A Rethink for Gaming Relevancy
A subscription-based model will dramatically help on that front by supplying a steady revenue stream rather than forcing the development of nothing but blockbuster titles that sell tens of millions of copies.
Blank goes on to say “The value of a subscription is ultimately, from a business standpoint, how much do players engage with the subscription. If you can provide them with new and different experiences they might stay for longer. I think we will build new and different games that will fit within the subscription itself.”
It wasn’t a direct allusion to more indie and indie-like games. But it’s noteworthy that Electronic Arts has stepped up its efforts — in a big way — to work with independent game developers. Last month, the company announced Zoink Games, Glowmade and Hazelight Studios will each soon see one of their games published with an EA label on it.
It’s a largely unprecedented pace, suggesting the organization is rethinking everything from the top down.
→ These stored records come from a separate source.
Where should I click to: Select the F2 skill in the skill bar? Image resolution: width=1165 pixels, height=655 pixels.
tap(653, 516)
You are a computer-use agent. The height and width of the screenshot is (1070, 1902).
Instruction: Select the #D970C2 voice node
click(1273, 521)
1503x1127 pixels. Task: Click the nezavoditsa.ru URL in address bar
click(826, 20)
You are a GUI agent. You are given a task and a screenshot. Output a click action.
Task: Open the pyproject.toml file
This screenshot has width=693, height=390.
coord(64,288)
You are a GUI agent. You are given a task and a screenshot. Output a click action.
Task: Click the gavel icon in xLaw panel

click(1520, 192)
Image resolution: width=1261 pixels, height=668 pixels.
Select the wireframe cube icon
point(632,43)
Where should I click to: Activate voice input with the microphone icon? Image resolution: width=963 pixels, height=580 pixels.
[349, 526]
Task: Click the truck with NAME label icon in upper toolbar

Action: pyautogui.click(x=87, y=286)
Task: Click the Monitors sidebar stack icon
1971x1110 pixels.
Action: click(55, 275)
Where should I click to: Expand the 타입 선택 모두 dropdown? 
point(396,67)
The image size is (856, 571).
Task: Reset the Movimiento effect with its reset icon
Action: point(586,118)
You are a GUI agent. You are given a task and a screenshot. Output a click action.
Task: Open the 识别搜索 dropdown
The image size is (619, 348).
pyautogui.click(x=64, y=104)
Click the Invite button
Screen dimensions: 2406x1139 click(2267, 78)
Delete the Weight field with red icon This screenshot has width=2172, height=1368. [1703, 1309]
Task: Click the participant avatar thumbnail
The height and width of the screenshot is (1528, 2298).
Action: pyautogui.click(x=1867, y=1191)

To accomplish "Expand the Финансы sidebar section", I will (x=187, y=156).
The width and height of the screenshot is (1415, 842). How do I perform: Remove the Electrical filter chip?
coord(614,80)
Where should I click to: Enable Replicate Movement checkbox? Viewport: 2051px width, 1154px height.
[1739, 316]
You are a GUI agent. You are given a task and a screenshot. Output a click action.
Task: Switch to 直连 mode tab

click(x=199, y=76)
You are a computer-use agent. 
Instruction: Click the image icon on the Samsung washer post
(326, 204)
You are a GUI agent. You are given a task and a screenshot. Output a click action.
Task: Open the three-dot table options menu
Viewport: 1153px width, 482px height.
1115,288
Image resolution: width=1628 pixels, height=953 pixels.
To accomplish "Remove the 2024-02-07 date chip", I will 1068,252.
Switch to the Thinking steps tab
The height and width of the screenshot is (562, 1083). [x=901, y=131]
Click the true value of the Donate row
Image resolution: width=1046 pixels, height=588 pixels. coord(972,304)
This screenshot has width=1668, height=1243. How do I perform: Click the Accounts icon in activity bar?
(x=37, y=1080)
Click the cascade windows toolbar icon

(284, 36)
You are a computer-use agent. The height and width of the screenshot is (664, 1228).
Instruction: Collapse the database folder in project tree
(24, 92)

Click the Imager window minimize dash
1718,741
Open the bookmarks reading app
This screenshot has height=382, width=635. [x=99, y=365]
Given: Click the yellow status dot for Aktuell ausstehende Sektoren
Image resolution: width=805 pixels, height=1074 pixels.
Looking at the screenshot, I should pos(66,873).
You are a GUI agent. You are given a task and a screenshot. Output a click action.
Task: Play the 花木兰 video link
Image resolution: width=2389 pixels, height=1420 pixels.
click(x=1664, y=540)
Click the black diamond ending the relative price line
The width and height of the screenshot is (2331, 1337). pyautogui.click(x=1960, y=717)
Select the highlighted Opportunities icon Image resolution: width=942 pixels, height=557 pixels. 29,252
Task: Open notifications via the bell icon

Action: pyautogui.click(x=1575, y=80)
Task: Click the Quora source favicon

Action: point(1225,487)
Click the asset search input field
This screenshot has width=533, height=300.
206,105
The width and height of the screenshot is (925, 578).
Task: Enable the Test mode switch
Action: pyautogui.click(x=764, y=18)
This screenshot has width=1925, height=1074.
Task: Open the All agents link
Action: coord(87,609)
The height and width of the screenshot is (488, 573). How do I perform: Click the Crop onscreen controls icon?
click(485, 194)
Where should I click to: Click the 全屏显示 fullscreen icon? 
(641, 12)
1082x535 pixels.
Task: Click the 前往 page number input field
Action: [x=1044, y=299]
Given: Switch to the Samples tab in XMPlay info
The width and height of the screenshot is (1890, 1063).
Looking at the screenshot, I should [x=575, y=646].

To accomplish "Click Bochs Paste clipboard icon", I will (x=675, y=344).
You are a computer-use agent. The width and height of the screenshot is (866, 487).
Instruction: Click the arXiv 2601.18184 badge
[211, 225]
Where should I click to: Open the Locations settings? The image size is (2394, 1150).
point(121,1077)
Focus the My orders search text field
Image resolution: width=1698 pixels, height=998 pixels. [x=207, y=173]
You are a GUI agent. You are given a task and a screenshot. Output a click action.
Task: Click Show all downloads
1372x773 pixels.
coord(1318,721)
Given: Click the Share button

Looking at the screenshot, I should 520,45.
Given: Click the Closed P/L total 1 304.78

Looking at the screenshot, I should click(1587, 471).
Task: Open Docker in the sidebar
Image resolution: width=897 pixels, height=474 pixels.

It also aligns with recent comments from EA’s VP of strategic growth Matt Bilbey. He told GameIndustry.biz earlier this month “The conversation now can flip from platform holder to game creator because they are so intertwined. The game that creators are going to make is going to evolve based on what people are consuming on.”
Looking Ahead for EA Stock
What Electronic Arts exactly has in mind for the new era of video games remains at least a little unclear. Indeed, it’s possible that even EA doesn’t precisely know where it’s going, even as it moves forward.
It is clear, however, that Electronic Arts has pushed itself through a pretty significant rethinking of its place in the video game industry. Also, it appears it’s had some tough conversations about relevancy where subscriptions are the norm and players are growing more interested in less-touted titles. The so-called “long tail” of video game choices is getting longer and wider.
It’s far from an assurance that EA stock will make a full recovery in the near future. But it certainly doesn’t hurt the bullish argument.